Сыновья Ананси - стр. 29
На этот раз Грэм Коутс сидел за своим столом, а книжный шкаф стоял вплотную к стене. Грэм Коутс не предложил Толстяку Чарли присесть. Это был средних лет человек с редеющими очень светлыми волосами. При виде Грэма Коутса вам наверняка не раз случалось представлять себе хорька-альбиноса в дорогом костюме.
– Я вижу, ты снова с нами, – сказал Грэм Коутс. – Как обычно.
– Да, – сказал Толстяк Чарли и, поскольку Грэм Коутс не выказал особого удовольствия от его раннего возвращения, добавил: – извините.
Грэм Коутс сжал губы, опустил глаза на листок, лежавший на столе, и снова их поднял.
– Мне дали понять, что ты до завтра не вернешься. Чуток рановато, нет?
– Мы, в смысле, я прилетел этим утром. Из Флориды. Подумал, что можно прийти. Много дел. Горю на работе. Если можно.

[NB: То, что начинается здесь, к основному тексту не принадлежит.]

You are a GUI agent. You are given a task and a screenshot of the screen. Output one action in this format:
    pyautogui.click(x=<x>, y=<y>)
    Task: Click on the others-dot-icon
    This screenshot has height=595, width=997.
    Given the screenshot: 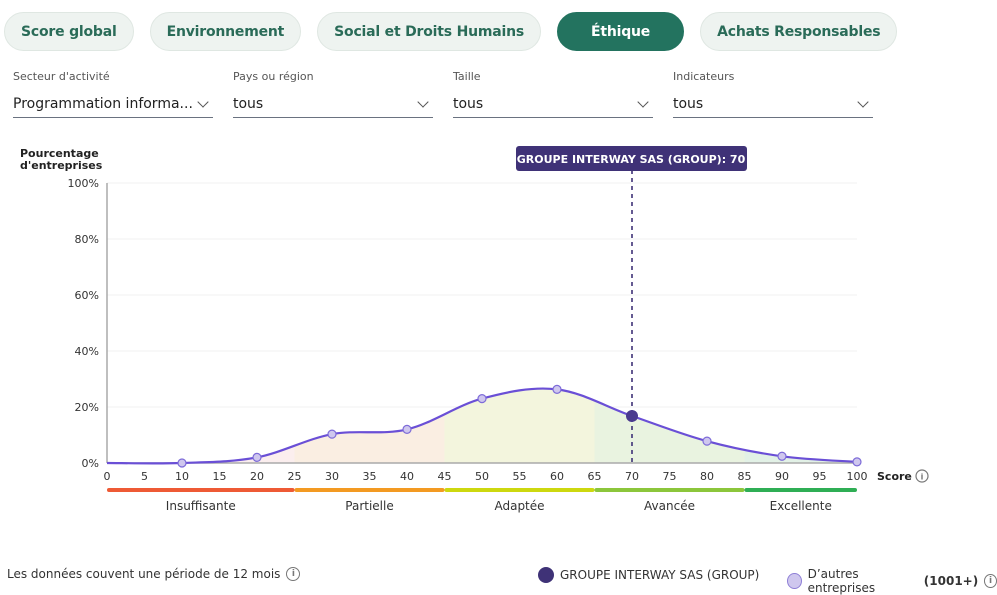 What is the action you would take?
    pyautogui.click(x=794, y=581)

– Безуславно, – сказал Грэм Коутс. От этого слова – лобового столкновения «безусловно» и «ну и славно» – у Толстяка Чарли всегда сводило зубы. – Это ж твои похороны.
– Скорее, моего отца.
Поворот головы – ну в точности хорек.
– Все равно, это твой день по болезни, как договаривались.
– Конечно.
– Мэв Ливингстон. Вдова Морриса. Беспокоится. Нуждается в утешении. Комплименты и обещания. Рим не сразу строился. Мы по-прежнему пытаемся разобраться с наследством Морриса Ливингстона и передать ей деньги. Звонит практически ежедневно, нуждается в поддержке. Поручаю это тебе.
– Понятно, – сказал Толстяк Чарли. – Работать, чтобы, гм, не было покоя нечестивцам.
– Один день – один доллар, – погрозил Грэм Коутс.
– Не покладая рук! – вставил Толстяк Чарли.
– До седьмого пота, – кивнул Грэм Коутс. – Ну, приятно было поболтать, но у нас обоих много работы.
Когда Толстяк Чарли оказывался в непосредственной близости к Грэму Коутсу, с ним случались две вещи: а) он принимался говорить штампами и б) мечтать о больших черных вертолетах, которые сначала расстреляют офис агентства Грэма Коутса с воздуха, а потом сбросят на него канистры с горящим напалмом. Толстяк Чарли в своих мечтах, конечно, в офисе отсутствовал. Он сидел на веранде маленького кафе на другой стороне Олдвича, потягивал кофе с пенкой и время от времени аплодировал тем канистрам, что особенно метко достигали цели.
Из этого вы могли бы заключить, что работой Толстяка Чарли вам заморачиваться не следует, поскольку счастья она ему не приносила, – и, в целом, были бы правы. У Толстяка Чарли имелись способности к счету, которые не оставляли его без работы, а еще неповоротливость и робость, которые не оставляли ему шанса объяснить окружающим, что это такое он делает и как много он сделал.